── The records
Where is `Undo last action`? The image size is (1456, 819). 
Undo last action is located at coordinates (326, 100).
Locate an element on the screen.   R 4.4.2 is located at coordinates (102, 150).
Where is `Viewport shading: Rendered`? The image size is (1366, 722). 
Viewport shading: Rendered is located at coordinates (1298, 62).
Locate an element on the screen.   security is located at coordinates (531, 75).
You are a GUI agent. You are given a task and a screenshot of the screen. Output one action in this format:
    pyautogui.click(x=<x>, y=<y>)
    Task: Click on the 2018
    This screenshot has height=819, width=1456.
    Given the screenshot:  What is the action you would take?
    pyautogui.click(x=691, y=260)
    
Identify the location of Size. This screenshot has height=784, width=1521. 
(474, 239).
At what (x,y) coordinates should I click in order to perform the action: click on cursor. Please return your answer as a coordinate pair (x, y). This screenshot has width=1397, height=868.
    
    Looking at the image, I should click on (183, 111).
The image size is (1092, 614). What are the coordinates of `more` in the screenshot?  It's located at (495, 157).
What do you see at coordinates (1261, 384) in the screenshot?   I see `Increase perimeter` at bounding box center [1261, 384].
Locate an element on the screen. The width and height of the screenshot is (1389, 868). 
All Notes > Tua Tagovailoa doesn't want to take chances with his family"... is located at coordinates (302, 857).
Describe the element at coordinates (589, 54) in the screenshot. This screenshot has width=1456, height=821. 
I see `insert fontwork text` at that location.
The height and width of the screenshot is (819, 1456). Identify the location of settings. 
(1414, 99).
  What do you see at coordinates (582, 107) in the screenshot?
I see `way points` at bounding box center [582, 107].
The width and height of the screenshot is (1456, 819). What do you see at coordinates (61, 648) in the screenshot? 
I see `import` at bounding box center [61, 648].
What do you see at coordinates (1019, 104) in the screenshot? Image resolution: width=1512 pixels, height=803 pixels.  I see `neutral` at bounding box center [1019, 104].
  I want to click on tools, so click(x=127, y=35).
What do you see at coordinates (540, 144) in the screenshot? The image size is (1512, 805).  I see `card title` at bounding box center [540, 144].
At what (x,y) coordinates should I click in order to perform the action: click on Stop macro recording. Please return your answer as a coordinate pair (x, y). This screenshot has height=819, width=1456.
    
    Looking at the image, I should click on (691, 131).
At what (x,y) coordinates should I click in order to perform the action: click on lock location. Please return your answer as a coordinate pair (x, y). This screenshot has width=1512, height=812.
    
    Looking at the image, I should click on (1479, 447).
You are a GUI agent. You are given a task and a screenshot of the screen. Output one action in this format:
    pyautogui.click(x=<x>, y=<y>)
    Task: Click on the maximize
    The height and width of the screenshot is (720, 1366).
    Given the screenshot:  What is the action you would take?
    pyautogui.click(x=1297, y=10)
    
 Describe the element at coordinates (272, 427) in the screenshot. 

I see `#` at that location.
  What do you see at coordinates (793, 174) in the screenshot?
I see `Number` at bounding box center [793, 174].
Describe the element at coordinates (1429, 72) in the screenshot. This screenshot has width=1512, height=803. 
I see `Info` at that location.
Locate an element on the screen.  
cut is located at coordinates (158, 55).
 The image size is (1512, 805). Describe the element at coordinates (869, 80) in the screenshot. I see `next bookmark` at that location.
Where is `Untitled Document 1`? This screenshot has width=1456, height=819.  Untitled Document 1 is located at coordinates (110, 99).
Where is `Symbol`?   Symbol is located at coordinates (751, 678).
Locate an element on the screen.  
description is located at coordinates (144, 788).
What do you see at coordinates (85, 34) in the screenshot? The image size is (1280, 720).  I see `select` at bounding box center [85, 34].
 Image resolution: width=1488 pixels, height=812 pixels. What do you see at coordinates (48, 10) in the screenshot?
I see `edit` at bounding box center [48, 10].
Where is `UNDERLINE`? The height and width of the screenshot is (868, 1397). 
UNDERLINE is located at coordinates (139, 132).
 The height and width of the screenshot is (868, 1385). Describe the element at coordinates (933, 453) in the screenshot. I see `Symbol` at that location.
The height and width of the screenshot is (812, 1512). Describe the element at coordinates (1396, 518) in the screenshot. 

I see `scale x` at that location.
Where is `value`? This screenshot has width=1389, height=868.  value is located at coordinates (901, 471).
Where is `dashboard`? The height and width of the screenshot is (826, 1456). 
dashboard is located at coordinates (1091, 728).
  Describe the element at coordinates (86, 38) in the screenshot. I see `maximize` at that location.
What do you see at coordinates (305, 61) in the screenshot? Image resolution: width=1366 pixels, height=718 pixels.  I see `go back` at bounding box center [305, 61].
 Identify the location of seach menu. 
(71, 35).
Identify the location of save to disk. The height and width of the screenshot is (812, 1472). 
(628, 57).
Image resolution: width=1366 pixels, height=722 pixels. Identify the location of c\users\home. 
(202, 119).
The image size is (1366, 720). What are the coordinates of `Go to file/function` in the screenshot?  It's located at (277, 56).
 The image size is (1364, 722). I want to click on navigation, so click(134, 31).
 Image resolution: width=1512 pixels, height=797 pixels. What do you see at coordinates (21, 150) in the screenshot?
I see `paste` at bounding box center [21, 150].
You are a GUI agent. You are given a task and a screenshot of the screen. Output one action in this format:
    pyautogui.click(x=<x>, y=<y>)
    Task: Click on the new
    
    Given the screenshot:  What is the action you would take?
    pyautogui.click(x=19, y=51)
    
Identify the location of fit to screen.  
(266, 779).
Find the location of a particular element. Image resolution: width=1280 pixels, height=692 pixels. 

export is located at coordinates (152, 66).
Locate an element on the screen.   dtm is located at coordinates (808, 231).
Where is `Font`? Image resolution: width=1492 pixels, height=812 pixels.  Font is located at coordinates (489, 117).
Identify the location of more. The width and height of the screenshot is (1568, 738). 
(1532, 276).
────
Short exercise:
Write out the records again, swapping each occurrence of "Locate an element on the screen" for "Find an element on the screen" and keeping everything else unchanged.

Written reply:
Where is `Undo last action`? The image size is (1456, 819). 
Undo last action is located at coordinates (326, 100).
Find an element on the screen.   R 4.4.2 is located at coordinates (102, 150).
Where is `Viewport shading: Rendered`? The image size is (1366, 722). 
Viewport shading: Rendered is located at coordinates (1298, 62).
Find an element on the screen.   security is located at coordinates (531, 75).
You are a GUI agent. You are given a task and a screenshot of the screen. Output one action in this format:
    pyautogui.click(x=<x>, y=<y>)
    Task: Click on the 2018
    This screenshot has height=819, width=1456.
    Given the screenshot:  What is the action you would take?
    pyautogui.click(x=691, y=260)
    
Identify the location of Size. This screenshot has height=784, width=1521. 
(474, 239).
At what (x,y) coordinates should I click in order to perform the action: click on cursor. Please return your answer as a coordinate pair (x, y). This screenshot has width=1397, height=868.
    
    Looking at the image, I should click on (183, 111).
The image size is (1092, 614). What are the coordinates of `more` in the screenshot?  It's located at (495, 157).
What do you see at coordinates (1261, 384) in the screenshot?   I see `Increase perimeter` at bounding box center [1261, 384].
Find an element on the screen. The width and height of the screenshot is (1389, 868). 
All Notes > Tua Tagovailoa doesn't want to take chances with his family"... is located at coordinates (302, 857).
Describe the element at coordinates (589, 54) in the screenshot. This screenshot has width=1456, height=821. 
I see `insert fontwork text` at that location.
The height and width of the screenshot is (819, 1456). Identify the location of settings. 
(1414, 99).
  What do you see at coordinates (582, 107) in the screenshot?
I see `way points` at bounding box center [582, 107].
The width and height of the screenshot is (1456, 819). What do you see at coordinates (61, 648) in the screenshot? 
I see `import` at bounding box center [61, 648].
What do you see at coordinates (1019, 104) in the screenshot? Image resolution: width=1512 pixels, height=803 pixels.  I see `neutral` at bounding box center [1019, 104].
  I want to click on tools, so click(x=127, y=35).
What do you see at coordinates (540, 144) in the screenshot? The image size is (1512, 805).  I see `card title` at bounding box center [540, 144].
At what (x,y) coordinates should I click in order to perform the action: click on Stop macro recording. Please return your answer as a coordinate pair (x, y). This screenshot has height=819, width=1456.
    
    Looking at the image, I should click on (691, 131).
At what (x,y) coordinates should I click in order to perform the action: click on lock location. Please return your answer as a coordinate pair (x, y). This screenshot has width=1512, height=812.
    
    Looking at the image, I should click on (1479, 447).
You are a GUI agent. You are given a task and a screenshot of the screen. Output one action in this format:
    pyautogui.click(x=<x>, y=<y>)
    Task: Click on the maximize
    The height and width of the screenshot is (720, 1366).
    Given the screenshot:  What is the action you would take?
    pyautogui.click(x=1297, y=10)
    
 Describe the element at coordinates (272, 427) in the screenshot. 

I see `#` at that location.
  What do you see at coordinates (793, 174) in the screenshot?
I see `Number` at bounding box center [793, 174].
Describe the element at coordinates (1429, 72) in the screenshot. This screenshot has width=1512, height=803. 
I see `Info` at that location.
Find an element on the screen.  
cut is located at coordinates (158, 55).
 The image size is (1512, 805). Describe the element at coordinates (869, 80) in the screenshot. I see `next bookmark` at that location.
Where is `Untitled Document 1`? This screenshot has width=1456, height=819.  Untitled Document 1 is located at coordinates (110, 99).
Where is `Symbol`?   Symbol is located at coordinates (751, 678).
Find an element on the screen.  
description is located at coordinates (144, 788).
What do you see at coordinates (85, 34) in the screenshot? The image size is (1280, 720).  I see `select` at bounding box center [85, 34].
 Image resolution: width=1488 pixels, height=812 pixels. What do you see at coordinates (48, 10) in the screenshot?
I see `edit` at bounding box center [48, 10].
Where is `UNDERLINE`? The height and width of the screenshot is (868, 1397). 
UNDERLINE is located at coordinates (139, 132).
 The height and width of the screenshot is (868, 1385). Describe the element at coordinates (933, 453) in the screenshot. I see `Symbol` at that location.
The height and width of the screenshot is (812, 1512). Describe the element at coordinates (1396, 518) in the screenshot. 

I see `scale x` at that location.
Where is `value`? This screenshot has width=1389, height=868.  value is located at coordinates (901, 471).
Where is `dashboard`? The height and width of the screenshot is (826, 1456). 
dashboard is located at coordinates (1091, 728).
  Describe the element at coordinates (86, 38) in the screenshot. I see `maximize` at that location.
What do you see at coordinates (305, 61) in the screenshot? Image resolution: width=1366 pixels, height=718 pixels.  I see `go back` at bounding box center [305, 61].
 Identify the location of seach menu. 
(71, 35).
Identify the location of save to disk. The height and width of the screenshot is (812, 1472). 
(628, 57).
Image resolution: width=1366 pixels, height=722 pixels. Identify the location of c\users\home. 
(202, 119).
The image size is (1366, 720). What are the coordinates of `Go to file/function` in the screenshot?  It's located at (277, 56).
 The image size is (1364, 722). I want to click on navigation, so click(134, 31).
 Image resolution: width=1512 pixels, height=797 pixels. What do you see at coordinates (21, 150) in the screenshot?
I see `paste` at bounding box center [21, 150].
You are a GUI agent. You are given a task and a screenshot of the screen. Output one action in this format:
    pyautogui.click(x=<x>, y=<y>)
    Task: Click on the new
    
    Given the screenshot:  What is the action you would take?
    pyautogui.click(x=19, y=51)
    
Identify the location of fit to screen.  
(266, 779).
Find the location of a particular element. Image resolution: width=1280 pixels, height=692 pixels. 

export is located at coordinates (152, 66).
Find an element on the screen.   dtm is located at coordinates (808, 231).
Where is `Font`? Image resolution: width=1492 pixels, height=812 pixels.  Font is located at coordinates (489, 117).
Identify the location of more. The width and height of the screenshot is (1568, 738). 
(1532, 276).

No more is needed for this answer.